What is needed: The line containing "strategic insights (71, 443)" marks the end: write out exactly every line from the first line of the data below through that line, and only those.

Collected data:
━━━━━━━━━━━━━━━━
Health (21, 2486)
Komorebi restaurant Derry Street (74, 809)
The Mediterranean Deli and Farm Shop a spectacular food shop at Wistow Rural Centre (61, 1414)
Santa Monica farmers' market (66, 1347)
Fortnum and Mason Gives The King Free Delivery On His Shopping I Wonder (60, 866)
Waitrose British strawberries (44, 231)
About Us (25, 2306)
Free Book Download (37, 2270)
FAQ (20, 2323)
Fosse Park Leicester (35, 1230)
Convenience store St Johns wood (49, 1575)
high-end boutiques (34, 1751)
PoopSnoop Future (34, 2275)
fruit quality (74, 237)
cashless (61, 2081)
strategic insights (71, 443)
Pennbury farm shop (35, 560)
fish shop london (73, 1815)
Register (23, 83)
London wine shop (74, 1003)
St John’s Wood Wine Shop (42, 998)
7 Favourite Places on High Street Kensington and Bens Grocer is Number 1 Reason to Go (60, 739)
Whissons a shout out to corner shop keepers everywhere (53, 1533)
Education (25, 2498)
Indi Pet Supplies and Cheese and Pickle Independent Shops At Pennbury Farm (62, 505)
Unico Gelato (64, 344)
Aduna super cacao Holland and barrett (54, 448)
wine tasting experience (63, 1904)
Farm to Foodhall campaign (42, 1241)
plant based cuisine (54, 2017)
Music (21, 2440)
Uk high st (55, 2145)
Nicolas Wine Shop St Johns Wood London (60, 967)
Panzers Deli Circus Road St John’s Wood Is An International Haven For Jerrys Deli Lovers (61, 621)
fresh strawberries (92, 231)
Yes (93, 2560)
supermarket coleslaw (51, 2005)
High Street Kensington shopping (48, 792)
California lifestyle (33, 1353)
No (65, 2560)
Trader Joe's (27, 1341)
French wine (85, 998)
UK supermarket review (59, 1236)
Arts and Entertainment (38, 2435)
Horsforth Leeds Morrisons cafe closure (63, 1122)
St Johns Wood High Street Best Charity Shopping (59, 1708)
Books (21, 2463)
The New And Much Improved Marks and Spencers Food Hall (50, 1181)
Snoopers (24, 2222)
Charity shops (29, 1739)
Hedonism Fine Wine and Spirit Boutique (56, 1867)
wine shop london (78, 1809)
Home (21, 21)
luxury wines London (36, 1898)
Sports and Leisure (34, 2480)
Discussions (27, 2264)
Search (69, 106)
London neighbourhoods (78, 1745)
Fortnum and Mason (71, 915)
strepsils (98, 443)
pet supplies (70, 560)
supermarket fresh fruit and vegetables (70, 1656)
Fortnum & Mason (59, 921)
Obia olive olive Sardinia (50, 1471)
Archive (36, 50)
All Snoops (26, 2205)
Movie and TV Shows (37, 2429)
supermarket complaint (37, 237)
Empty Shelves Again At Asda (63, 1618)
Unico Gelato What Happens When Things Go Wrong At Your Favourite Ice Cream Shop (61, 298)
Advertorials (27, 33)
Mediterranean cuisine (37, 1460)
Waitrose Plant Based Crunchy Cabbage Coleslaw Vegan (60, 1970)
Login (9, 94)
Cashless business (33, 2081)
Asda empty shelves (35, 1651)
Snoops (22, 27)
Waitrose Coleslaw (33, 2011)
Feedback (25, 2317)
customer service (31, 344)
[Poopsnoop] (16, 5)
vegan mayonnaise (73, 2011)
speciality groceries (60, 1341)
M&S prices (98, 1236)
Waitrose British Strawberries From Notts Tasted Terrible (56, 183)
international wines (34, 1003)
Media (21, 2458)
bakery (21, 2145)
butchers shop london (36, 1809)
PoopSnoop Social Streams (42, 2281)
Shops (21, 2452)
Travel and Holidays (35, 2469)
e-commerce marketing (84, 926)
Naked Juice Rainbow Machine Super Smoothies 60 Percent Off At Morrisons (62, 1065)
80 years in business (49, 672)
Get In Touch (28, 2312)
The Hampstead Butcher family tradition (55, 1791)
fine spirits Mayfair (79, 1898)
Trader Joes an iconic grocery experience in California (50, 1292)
━━━━━━━━━━━━━━━━
Exercise output:
Health (21, 2486)
Komorebi restaurant Derry Street (74, 809)
The Mediterranean Deli and Farm Shop a spectacular food shop at Wistow Rural Centre (61, 1414)
Santa Monica farmers' market (66, 1347)
Fortnum and Mason Gives The King Free Delivery On His Shopping I Wonder (60, 866)
Waitrose British strawberries (44, 231)
About Us (25, 2306)
Free Book Download (37, 2270)
FAQ (20, 2323)
Fosse Park Leicester (35, 1230)
Convenience store St Johns wood (49, 1575)
high-end boutiques (34, 1751)
PoopSnoop Future (34, 2275)
fruit quality (74, 237)
cashless (61, 2081)
strategic insights (71, 443)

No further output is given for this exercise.